-------- DATA TO USE

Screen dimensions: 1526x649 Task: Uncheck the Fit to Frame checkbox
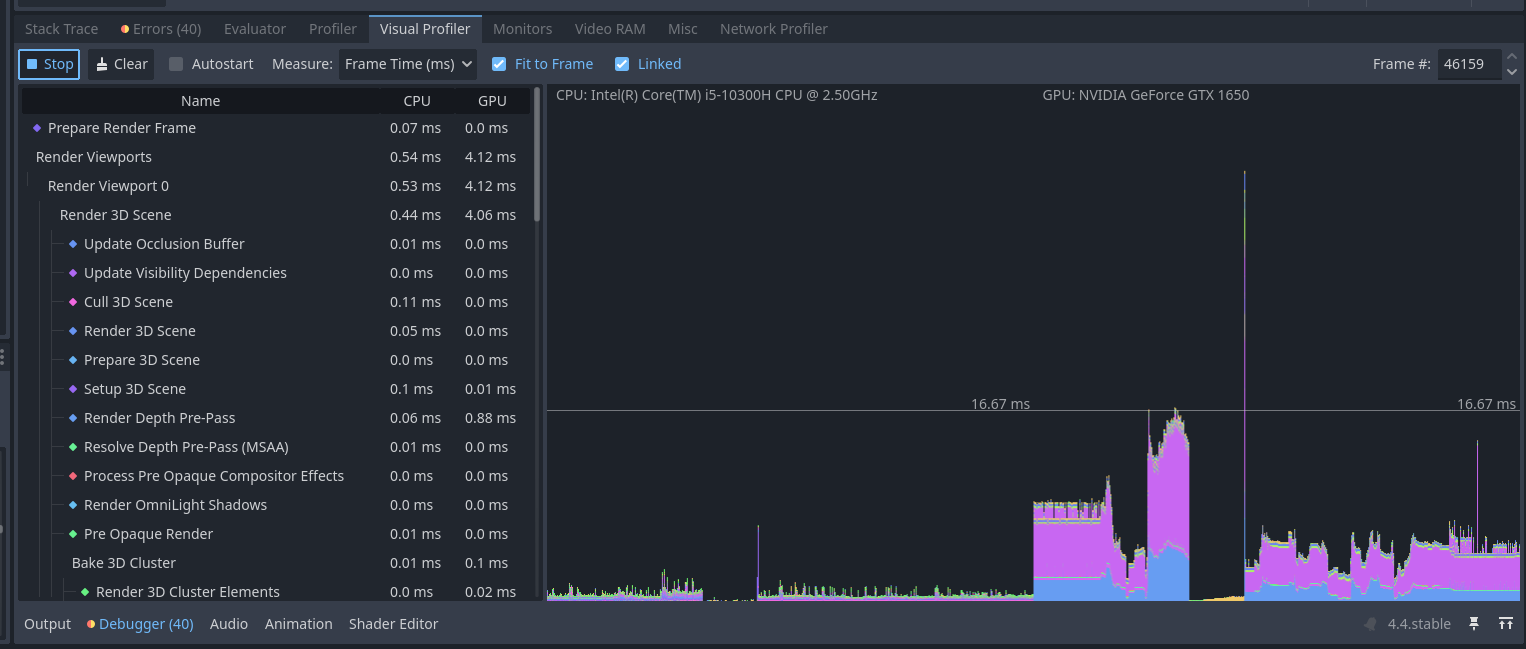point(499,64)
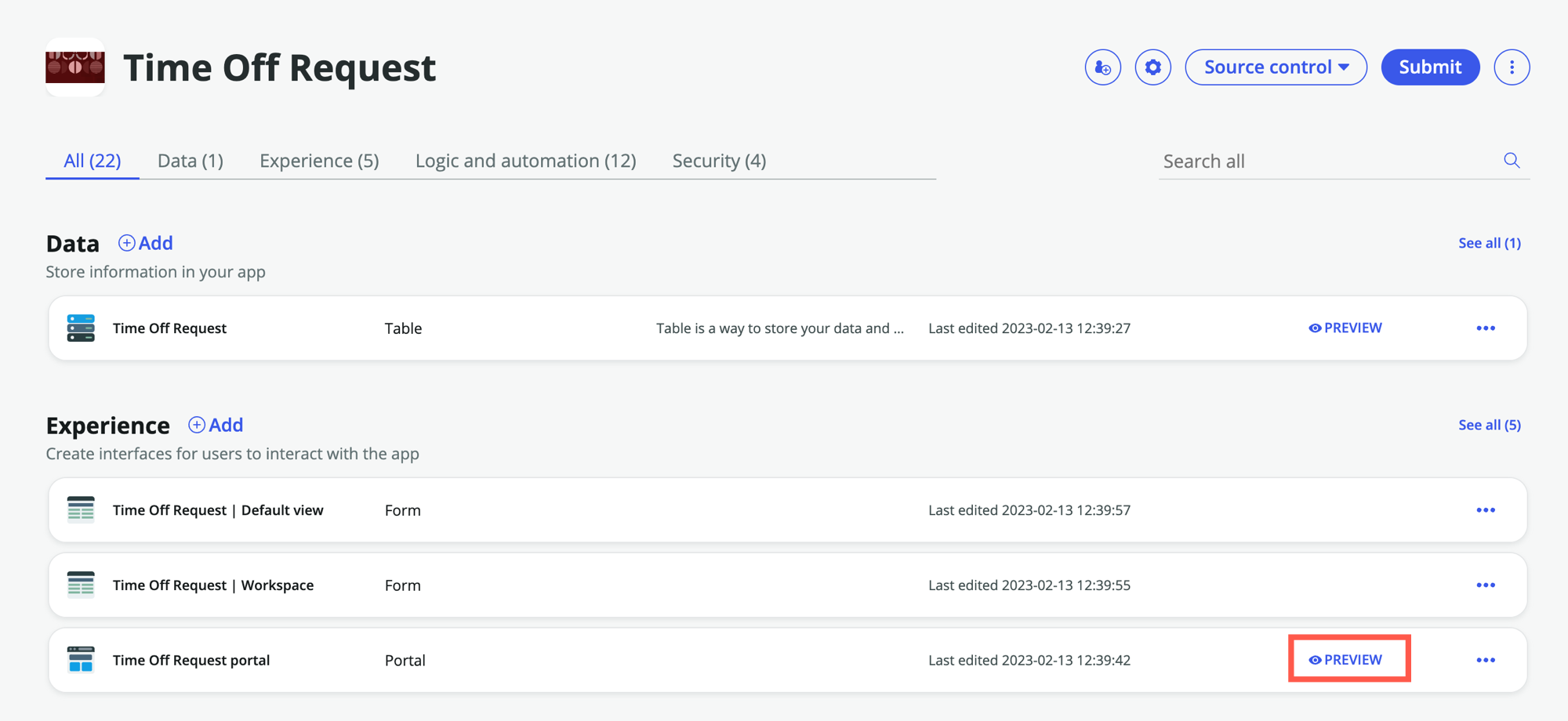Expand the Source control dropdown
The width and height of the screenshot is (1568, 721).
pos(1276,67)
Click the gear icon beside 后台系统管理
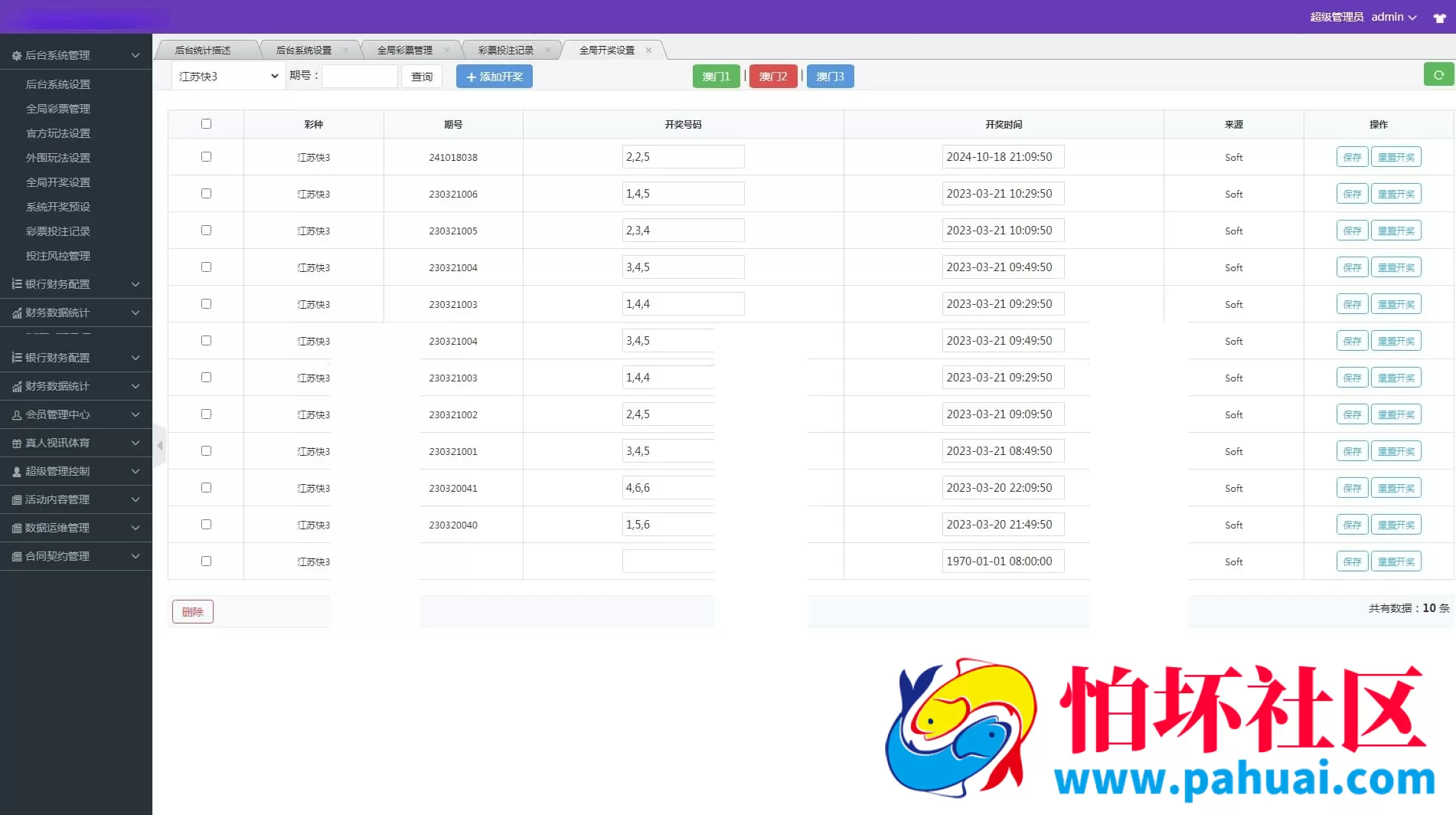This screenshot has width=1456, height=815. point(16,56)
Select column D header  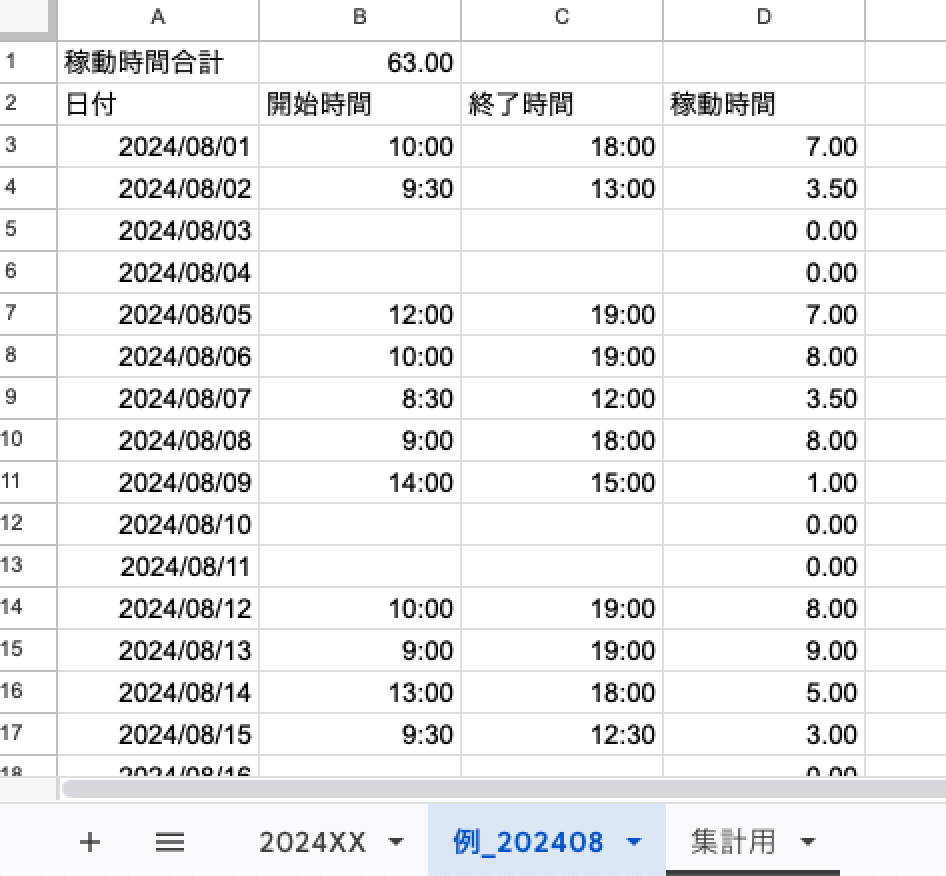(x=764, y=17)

----------------
-------- DATA TO USE

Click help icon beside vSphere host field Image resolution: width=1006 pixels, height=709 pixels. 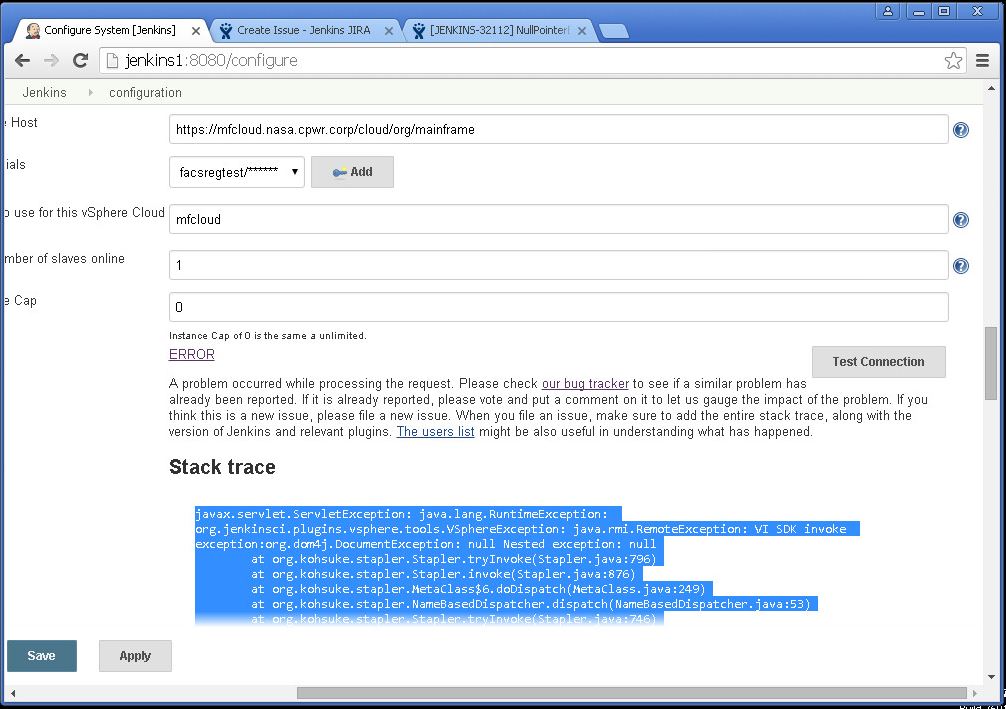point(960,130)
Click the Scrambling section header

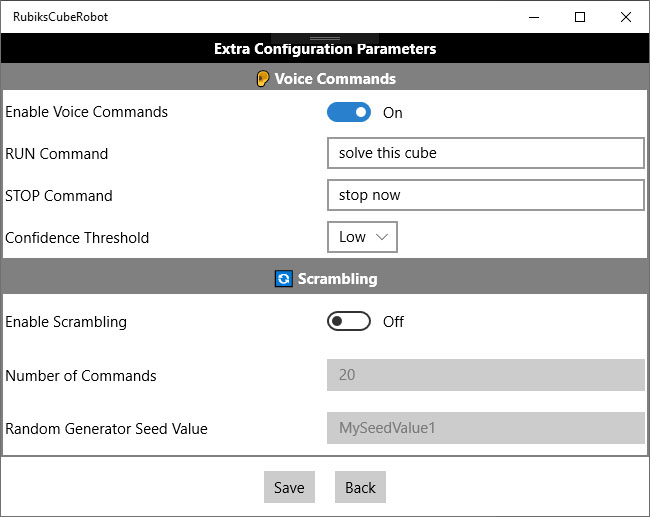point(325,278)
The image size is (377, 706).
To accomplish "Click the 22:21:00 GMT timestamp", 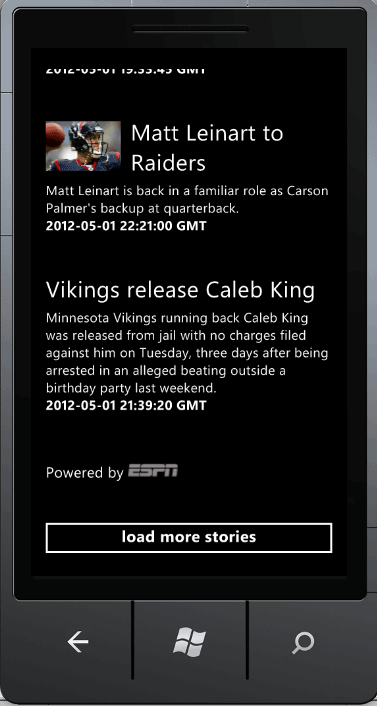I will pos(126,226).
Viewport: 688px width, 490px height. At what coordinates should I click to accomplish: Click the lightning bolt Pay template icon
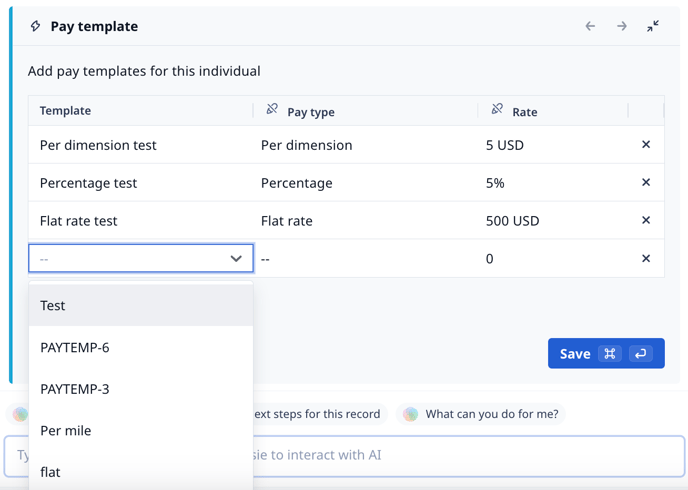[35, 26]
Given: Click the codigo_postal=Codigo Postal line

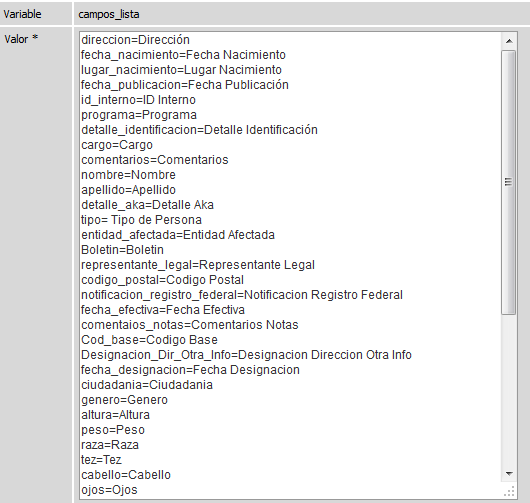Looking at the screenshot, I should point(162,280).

----------------

INSTRUCTIONS TO FOLLOW
Copy out the lines of the listing above from the one containing "Viewport: 688px width, 490px" through the one containing "Looking at the", both included, with the pictures left out.

SOLUTION TO THIS EXERCISE
Viewport: 688px width, 490px height. At what coordinates should I click to accomplish: Click the lightning bolt Pay template icon
[35, 26]
Given: Click the codigo_postal=Codigo Postal line

Looking at the screenshot, I should point(162,280).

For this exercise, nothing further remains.